Recorriendo el atestado desván de mi madre, me he detenido muchas veces ante una vieja fotografía. Se ve en ella a mi desaparecido tío abuelo, Asencio Ybarra, la noche de su casamiento.
En una primera visión, semeja un daguerrotipo cualquiera, como los que conservan tantas familias de Santiago. Sonrisas, el novio tomando de la mano a la novia -una hermosa muchacha-para cortar la torta. Pero mirando con atención se descubre algo extraño, en las facciones… o en la expresión del hombre.

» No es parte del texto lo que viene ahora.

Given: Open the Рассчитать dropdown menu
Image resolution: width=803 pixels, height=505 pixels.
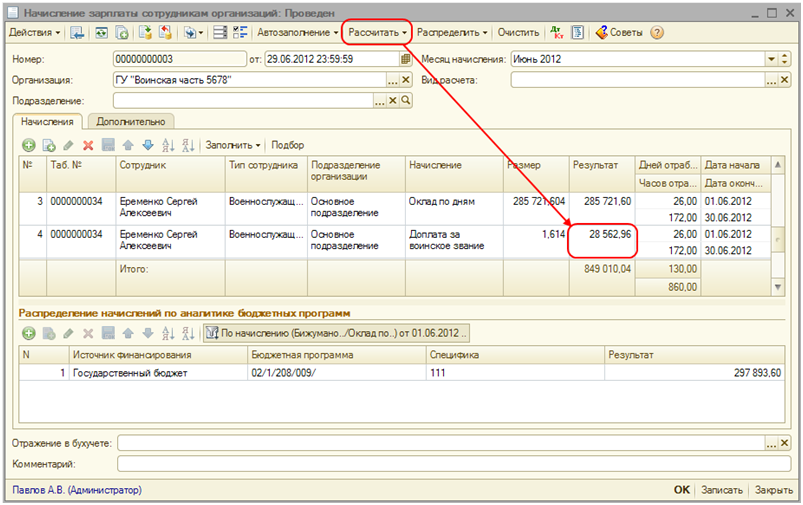Looking at the screenshot, I should click(x=377, y=32).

Algo patético, un brillo angustioso en la mirada, un rictus desesperado en la sonrisa, desmintiendo la aparente euforia del momento.Transmite la sensación de que quien allí posa para la fotografía, estuviera encarcelado, preso de una desesperada situación, condenado a no sé qué padecimientos sin límites y pidiera auxilio con los ojos desde el frío marco metálico en que está encerrado.
Puede ser una antojadiza ocurrencia mía. Pero juraría que allí pasó algo, tenebroso y extraordinario.
No sé. Creo que jamás podré develar el misterio de esta fotografía.

Sierra Chica, agosto de 1977 y Fernández, abril de 1987.